This week I don't even have time to read what you all said. My companion can be enfuriatingly obedient at times. We only have maybe twenty minutes to email, but he doesn't want to cut into proselyting time on another day, so we're doing it anyway. We're headed to a p day with our zone, and we'll eat Asado and play futball. I'm pumped.
This week was difficult--the best weeks always are. On saturday, we went to Josephina expecting to be rejected. She had had a death in her family, was feeling sick, and just was feeling overwhelmed. We sat down with her and she bore her heart out to us. I got the chance to give her a blessing of comfort, and I've never felt more like an instrument in God's hands. Even though Spanish isn't my first language, God gave me the words that he wanted to give to her. In the blessings I gave before coming, I always felt awkward, but now I have a much stronger testimony of the power of the melchizedek priesthood and my calling.
I've said this before, but the members in Colinas are awesome. Yesterday, Dora came to church with us, and the members did everything they could to help her and make her feel welcome. Next week, she wants to bring her granddaughter.
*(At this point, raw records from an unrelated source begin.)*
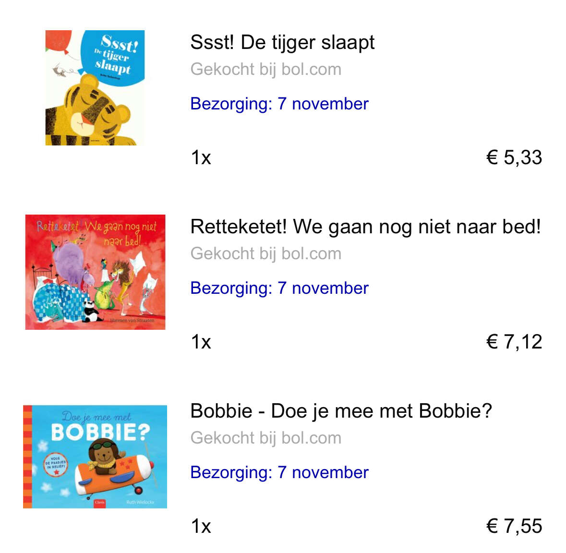Open the Ssst! De tijger slaapt book cover
Viewport: 566px width, 553px height.
pyautogui.click(x=95, y=88)
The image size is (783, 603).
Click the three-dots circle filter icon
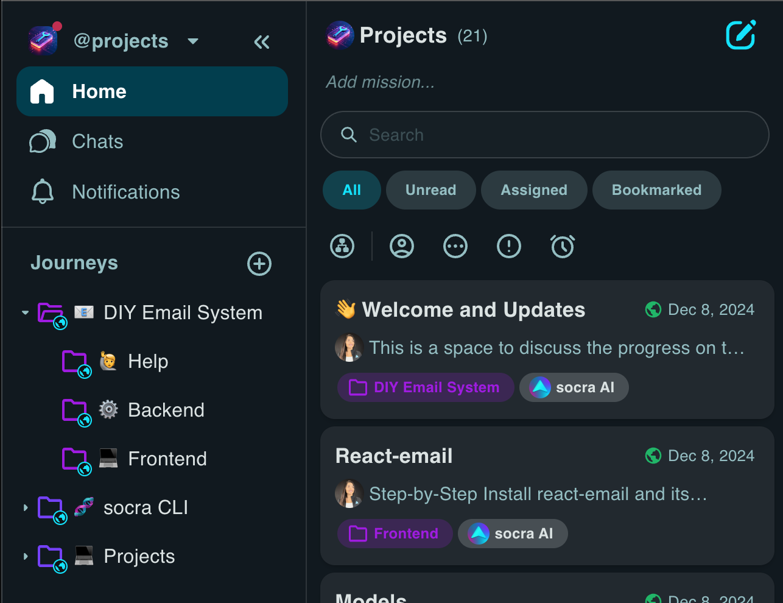455,247
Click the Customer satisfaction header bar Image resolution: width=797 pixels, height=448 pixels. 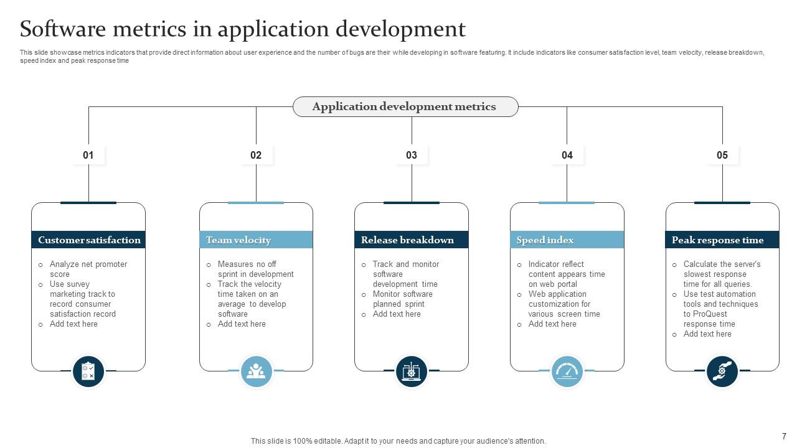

Yesterday our stake had a concert, and one of the young men that I know pretty well was going to play piano. I wanted to go to support him and the other performers, but to go we needed to find someone that we're teaching and bring them, and that was going to be difficult. Josephina originally said yes, but later she had to cancel. I got really frustrated that we wouldn't be able to go, but then a scripture came into my mind: the last two verses of Isaiah 58. (I don't have time to find it and type it, but if you want to add it to the group email, that would be cool.) I was thinking about this in the wrong way. I was seeking my pleasure when I should have been allowing and seeking God's will. I decided that, though we would keep looking for someone to go, I would take no for an answer if that was what happened. We could have gone claiming the purpose of fellowshipping a nonmember that was going to be there, but my companion, in his staunch honesty, didn't think that sufficed. We would have been serving ourselves. Instead of just giving up and going, we continued our search trusting in God, and the next person we talked to, Sylvia, told us that she could go. She had thought that it was the day before, and if we had just gone on our own, we couldn't have invited her. I get annoyed at my companion sometimes, but I really need to humble myself and listen, because I've got a lot to learn from him. The concert was awesome, by the way.